A client needed one of our courses in another language, and they needed it fast. They had a lot of employees who spoke Spanish, and our Hazard Communication course was only available in English. They did understand that it could take us some time to translate the course, and it wound up taking a little less than a month to do so. But the actual translation? That was done by that afternoon. While we didn’t translate it into more languages, we could have easily translated it into half a dozen languages at the same time.
And we did it all with some of the latest technology.
What we used were both ElevenLabs and Synthesia, and if you make online courses for a living, it’s worth understanding not because of the hype around it, but because of a few specific things it actually changes. I’ll tell you what we found.
The problem we were trying to solve
Before we get into how it works, here’s why it matters to us.
ProTrainings has trained more than three million people in CPR, health, and safety. A good number of those people don’t speak English as a first language. For years, the cost of producing multilingual versions of a course was prohibitive. You’d need to hire translators, find credible instructors in each language, build entirely separate recording sessions, and manage the production pipeline for each one. The math usually didn’t work, as some of the quotes we got for just translation were astronomical.

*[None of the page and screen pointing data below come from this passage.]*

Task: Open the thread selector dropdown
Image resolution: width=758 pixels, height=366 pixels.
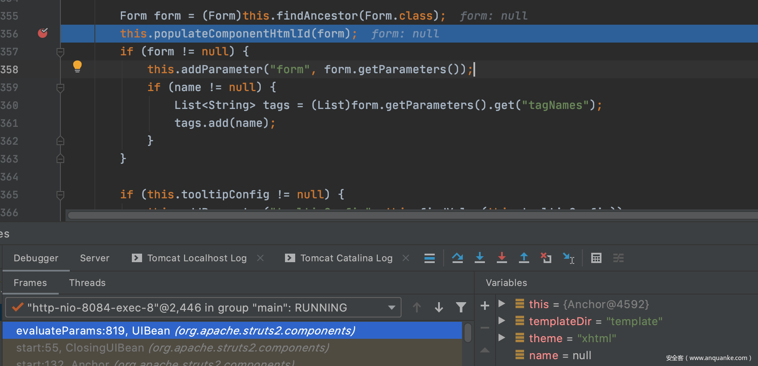Action: (391, 307)
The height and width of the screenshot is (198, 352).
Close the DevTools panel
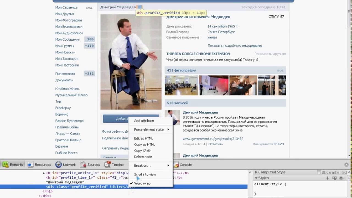[346, 165]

We eventually worked out a way to get the videos subtitled into a foreign language, using a tool called Rev.com, and we used that a lot. It had real people transcribing our content in whatever language we wanted. It was a great service, but we’ve had to make corrections to their human-produced transcripts. We then found a fantastic person on Upwork to record the audio. He’s someone we plan on continuing to hire for our Spanish dubbing whenever we have a need, and we have the time.
But when there’s a fast-approaching deadline, and we need something quick, that’s where ElevenLabs changed the game. Tools like ElevenLabs can now take an existing audio track, translate it, and synthesize the instructor’s voice speaking fluently in Spanish, Mandarin, French, or Swahili. Not a robotic text-to-speech voice. Not a clearly artificial substitute. A voice that carries the same tone and cadence as the original instructor.
We recorded and edited Roy’s English-language videos the same way we always have. The AI did the rest.
What this actually looks like in production
I want to be honest about what “AI voice” covers, because the term gets used to describe several different things.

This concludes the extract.